───── Extracted data ─────

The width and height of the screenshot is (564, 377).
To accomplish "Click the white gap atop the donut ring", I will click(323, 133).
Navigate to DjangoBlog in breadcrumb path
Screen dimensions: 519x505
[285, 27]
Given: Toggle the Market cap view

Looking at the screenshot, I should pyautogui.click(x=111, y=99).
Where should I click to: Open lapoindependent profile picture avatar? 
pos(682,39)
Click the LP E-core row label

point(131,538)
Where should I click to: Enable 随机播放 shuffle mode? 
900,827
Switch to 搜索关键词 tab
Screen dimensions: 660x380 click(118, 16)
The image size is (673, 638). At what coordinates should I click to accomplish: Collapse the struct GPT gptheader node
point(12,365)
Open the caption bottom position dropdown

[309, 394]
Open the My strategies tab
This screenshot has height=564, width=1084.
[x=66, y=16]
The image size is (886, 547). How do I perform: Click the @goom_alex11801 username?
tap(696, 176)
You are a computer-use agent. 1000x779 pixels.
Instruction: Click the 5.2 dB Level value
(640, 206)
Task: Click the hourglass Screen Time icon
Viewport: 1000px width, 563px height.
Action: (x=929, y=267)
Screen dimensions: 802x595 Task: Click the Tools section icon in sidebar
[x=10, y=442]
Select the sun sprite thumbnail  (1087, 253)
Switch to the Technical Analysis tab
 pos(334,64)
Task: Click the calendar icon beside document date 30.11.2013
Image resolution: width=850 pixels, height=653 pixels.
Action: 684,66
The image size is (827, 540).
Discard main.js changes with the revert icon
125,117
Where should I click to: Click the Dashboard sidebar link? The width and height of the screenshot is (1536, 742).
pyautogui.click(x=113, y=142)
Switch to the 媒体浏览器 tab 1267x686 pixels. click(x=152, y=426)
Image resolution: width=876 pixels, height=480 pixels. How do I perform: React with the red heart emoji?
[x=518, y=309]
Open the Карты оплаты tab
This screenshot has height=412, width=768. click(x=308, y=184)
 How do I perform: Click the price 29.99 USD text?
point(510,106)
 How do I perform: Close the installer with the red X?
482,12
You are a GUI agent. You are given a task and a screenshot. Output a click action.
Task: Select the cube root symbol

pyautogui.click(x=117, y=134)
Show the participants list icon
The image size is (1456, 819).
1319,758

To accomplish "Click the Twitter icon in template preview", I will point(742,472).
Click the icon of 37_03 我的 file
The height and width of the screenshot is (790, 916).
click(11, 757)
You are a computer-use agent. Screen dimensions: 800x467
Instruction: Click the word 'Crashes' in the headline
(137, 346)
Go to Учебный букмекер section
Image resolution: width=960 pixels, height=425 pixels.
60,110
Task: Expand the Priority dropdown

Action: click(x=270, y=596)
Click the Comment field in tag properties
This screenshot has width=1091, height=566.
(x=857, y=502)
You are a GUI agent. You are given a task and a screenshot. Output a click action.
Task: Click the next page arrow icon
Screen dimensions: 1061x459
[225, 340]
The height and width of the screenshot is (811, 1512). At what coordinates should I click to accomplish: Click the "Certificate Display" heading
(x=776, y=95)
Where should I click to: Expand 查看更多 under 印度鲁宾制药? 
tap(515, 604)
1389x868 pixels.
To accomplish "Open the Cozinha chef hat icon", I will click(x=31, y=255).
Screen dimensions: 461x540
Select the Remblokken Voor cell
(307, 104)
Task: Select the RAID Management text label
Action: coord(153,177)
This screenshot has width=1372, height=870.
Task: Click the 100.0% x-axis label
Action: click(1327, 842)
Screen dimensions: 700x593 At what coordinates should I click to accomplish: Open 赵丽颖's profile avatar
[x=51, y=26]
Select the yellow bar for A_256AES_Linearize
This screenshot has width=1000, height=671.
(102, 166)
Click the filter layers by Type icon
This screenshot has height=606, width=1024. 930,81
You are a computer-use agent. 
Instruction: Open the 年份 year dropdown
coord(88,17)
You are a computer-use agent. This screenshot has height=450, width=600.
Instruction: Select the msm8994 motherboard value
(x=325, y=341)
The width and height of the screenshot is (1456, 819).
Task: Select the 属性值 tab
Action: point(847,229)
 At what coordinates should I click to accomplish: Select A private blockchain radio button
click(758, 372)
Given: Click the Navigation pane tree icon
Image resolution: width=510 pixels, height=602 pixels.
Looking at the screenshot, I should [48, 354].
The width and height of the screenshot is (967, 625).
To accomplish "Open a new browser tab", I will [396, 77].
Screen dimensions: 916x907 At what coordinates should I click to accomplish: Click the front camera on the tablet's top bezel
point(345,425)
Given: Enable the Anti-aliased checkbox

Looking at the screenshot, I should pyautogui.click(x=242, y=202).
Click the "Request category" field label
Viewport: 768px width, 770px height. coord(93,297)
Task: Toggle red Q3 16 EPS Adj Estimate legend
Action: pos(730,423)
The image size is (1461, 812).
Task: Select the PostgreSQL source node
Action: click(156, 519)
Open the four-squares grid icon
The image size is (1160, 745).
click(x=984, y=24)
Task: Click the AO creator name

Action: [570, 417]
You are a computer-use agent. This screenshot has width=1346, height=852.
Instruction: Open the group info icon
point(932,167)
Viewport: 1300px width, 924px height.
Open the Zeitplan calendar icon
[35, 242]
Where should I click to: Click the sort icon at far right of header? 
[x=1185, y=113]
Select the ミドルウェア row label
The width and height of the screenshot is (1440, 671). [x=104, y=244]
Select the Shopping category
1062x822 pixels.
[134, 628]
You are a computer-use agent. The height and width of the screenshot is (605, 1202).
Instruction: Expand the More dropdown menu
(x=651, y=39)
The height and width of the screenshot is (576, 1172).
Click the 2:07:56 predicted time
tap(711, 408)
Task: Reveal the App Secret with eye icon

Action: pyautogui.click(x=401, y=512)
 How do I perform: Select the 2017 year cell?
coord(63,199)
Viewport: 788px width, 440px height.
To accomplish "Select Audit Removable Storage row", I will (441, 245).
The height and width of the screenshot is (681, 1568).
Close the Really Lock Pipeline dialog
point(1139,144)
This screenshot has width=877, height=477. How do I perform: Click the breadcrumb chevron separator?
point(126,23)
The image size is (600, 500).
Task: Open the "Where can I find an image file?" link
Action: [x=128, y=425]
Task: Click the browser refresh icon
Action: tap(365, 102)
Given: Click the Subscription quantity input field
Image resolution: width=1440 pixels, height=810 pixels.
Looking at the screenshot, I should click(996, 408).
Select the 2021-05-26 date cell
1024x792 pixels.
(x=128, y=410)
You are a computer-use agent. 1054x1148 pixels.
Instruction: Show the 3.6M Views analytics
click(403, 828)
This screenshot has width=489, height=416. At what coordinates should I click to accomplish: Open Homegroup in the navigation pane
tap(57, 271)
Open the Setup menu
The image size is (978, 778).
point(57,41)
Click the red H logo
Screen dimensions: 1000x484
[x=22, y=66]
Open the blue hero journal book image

─────

* _Task instructions_: Retype all of the material. Each line must match exactly.

* _Result of this task_:
The width and height of the screenshot is (564, 377).
To accomplish "Click the white gap atop the donut ring", I will click(323, 133).
Navigate to DjangoBlog in breadcrumb path
Screen dimensions: 519x505
[285, 27]
Given: Toggle the Market cap view

Looking at the screenshot, I should pyautogui.click(x=111, y=99).
Where should I click to: Open lapoindependent profile picture avatar? 
pos(682,39)
Click the LP E-core row label

point(131,538)
Where should I click to: Enable 随机播放 shuffle mode? 
900,827
Switch to 搜索关键词 tab
Screen dimensions: 660x380 click(118, 16)
The image size is (673, 638). At what coordinates should I click to accomplish: Collapse the struct GPT gptheader node
point(12,365)
Open the caption bottom position dropdown

[309, 394]
Open the My strategies tab
This screenshot has height=564, width=1084.
[x=66, y=16]
The image size is (886, 547). How do I perform: Click the @goom_alex11801 username?
tap(696, 176)
You are a computer-use agent. 1000x779 pixels.
Instruction: Click the 5.2 dB Level value
(640, 206)
Task: Click the hourglass Screen Time icon
Viewport: 1000px width, 563px height.
Action: (x=929, y=267)
Screen dimensions: 802x595 Task: Click the Tools section icon in sidebar
[x=10, y=442]
Select the sun sprite thumbnail  (1087, 253)
Switch to the Technical Analysis tab
 pos(334,64)
Task: Click the calendar icon beside document date 30.11.2013
Image resolution: width=850 pixels, height=653 pixels.
Action: 684,66
The image size is (827, 540).
Discard main.js changes with the revert icon
125,117
Where should I click to: Click the Dashboard sidebar link? The width and height of the screenshot is (1536, 742).
pyautogui.click(x=113, y=142)
Switch to the 媒体浏览器 tab 1267x686 pixels. click(x=152, y=426)
Image resolution: width=876 pixels, height=480 pixels. How do I perform: React with the red heart emoji?
[x=518, y=309]
Open the Карты оплаты tab
This screenshot has height=412, width=768. click(x=308, y=184)
 How do I perform: Click the price 29.99 USD text?
point(510,106)
 How do I perform: Close the installer with the red X?
482,12
You are a GUI agent. You are given a task and a screenshot. Output a click action.
Task: Select the cube root symbol

pyautogui.click(x=117, y=134)
Show the participants list icon
The image size is (1456, 819).
1319,758

To accomplish "Click the Twitter icon in template preview", I will point(742,472).
Click the icon of 37_03 我的 file
The height and width of the screenshot is (790, 916).
click(11, 757)
You are a computer-use agent. Screen dimensions: 800x467
Instruction: Click the word 'Crashes' in the headline
(137, 346)
Go to Учебный букмекер section
Image resolution: width=960 pixels, height=425 pixels.
60,110
Task: Expand the Priority dropdown

Action: click(x=270, y=596)
Click the Comment field in tag properties
This screenshot has width=1091, height=566.
(x=857, y=502)
You are a GUI agent. You are given a task and a screenshot. Output a click action.
Task: Click the next page arrow icon
Screen dimensions: 1061x459
[225, 340]
The height and width of the screenshot is (811, 1512). At what coordinates should I click to accomplish: Click the "Certificate Display" heading
(x=776, y=95)
Where should I click to: Expand 查看更多 under 印度鲁宾制药? 
tap(515, 604)
1389x868 pixels.
To accomplish "Open the Cozinha chef hat icon", I will click(x=31, y=255).
Screen dimensions: 461x540
Select the Remblokken Voor cell
(307, 104)
Task: Select the RAID Management text label
Action: coord(153,177)
This screenshot has width=1372, height=870.
Task: Click the 100.0% x-axis label
Action: click(1327, 842)
Screen dimensions: 700x593 At what coordinates should I click to accomplish: Open 赵丽颖's profile avatar
[x=51, y=26]
Select the yellow bar for A_256AES_Linearize
This screenshot has width=1000, height=671.
(102, 166)
Click the filter layers by Type icon
This screenshot has height=606, width=1024. 930,81
You are a computer-use agent. 
Instruction: Open the 年份 year dropdown
coord(88,17)
You are a computer-use agent. This screenshot has height=450, width=600.
Instruction: Select the msm8994 motherboard value
(x=325, y=341)
The width and height of the screenshot is (1456, 819).
Task: Select the 属性值 tab
Action: point(847,229)
 At what coordinates should I click to accomplish: Select A private blockchain radio button
click(758, 372)
Given: Click the Navigation pane tree icon
Image resolution: width=510 pixels, height=602 pixels.
Looking at the screenshot, I should [48, 354].
The width and height of the screenshot is (967, 625).
To accomplish "Open a new browser tab", I will [396, 77].
Screen dimensions: 916x907 At what coordinates should I click to accomplish: Click the front camera on the tablet's top bezel
point(345,425)
Given: Enable the Anti-aliased checkbox

Looking at the screenshot, I should pyautogui.click(x=242, y=202).
Click the "Request category" field label
Viewport: 768px width, 770px height. coord(93,297)
Task: Toggle red Q3 16 EPS Adj Estimate legend
Action: pos(730,423)
The image size is (1461, 812).
Task: Select the PostgreSQL source node
Action: click(156, 519)
Open the four-squares grid icon
The image size is (1160, 745).
click(x=984, y=24)
Task: Click the AO creator name

Action: [570, 417]
You are a computer-use agent. This screenshot has width=1346, height=852.
Instruction: Open the group info icon
point(932,167)
Viewport: 1300px width, 924px height.
Open the Zeitplan calendar icon
[35, 242]
Where should I click to: Click the sort icon at far right of header? 
[x=1185, y=113]
Select the ミドルウェア row label
The width and height of the screenshot is (1440, 671). [x=104, y=244]
Select the Shopping category
1062x822 pixels.
[134, 628]
You are a computer-use agent. The height and width of the screenshot is (605, 1202).
Instruction: Expand the More dropdown menu
(x=651, y=39)
The height and width of the screenshot is (576, 1172).
Click the 2:07:56 predicted time
tap(711, 408)
Task: Reveal the App Secret with eye icon

Action: pyautogui.click(x=401, y=512)
 How do I perform: Select the 2017 year cell?
coord(63,199)
Viewport: 788px width, 440px height.
To accomplish "Select Audit Removable Storage row", I will (441, 245).
The height and width of the screenshot is (681, 1568).
Close the Really Lock Pipeline dialog
point(1139,144)
This screenshot has width=877, height=477. How do I perform: Click the breadcrumb chevron separator?
point(126,23)
The image size is (600, 500).
Task: Open the "Where can I find an image file?" link
Action: [x=128, y=425]
Task: Click the browser refresh icon
Action: tap(365, 102)
Given: Click the Subscription quantity input field
Image resolution: width=1440 pixels, height=810 pixels.
Looking at the screenshot, I should click(996, 408).
Select the 2021-05-26 date cell
1024x792 pixels.
(x=128, y=410)
You are a computer-use agent. 1054x1148 pixels.
Instruction: Show the 3.6M Views analytics
click(403, 828)
This screenshot has width=489, height=416. At what coordinates should I click to accomplish: Open Homegroup in the navigation pane
tap(57, 271)
Open the Setup menu
The image size is (978, 778).
point(57,41)
Click the red H logo
Screen dimensions: 1000x484
[x=22, y=66]
Open the blue hero journal book image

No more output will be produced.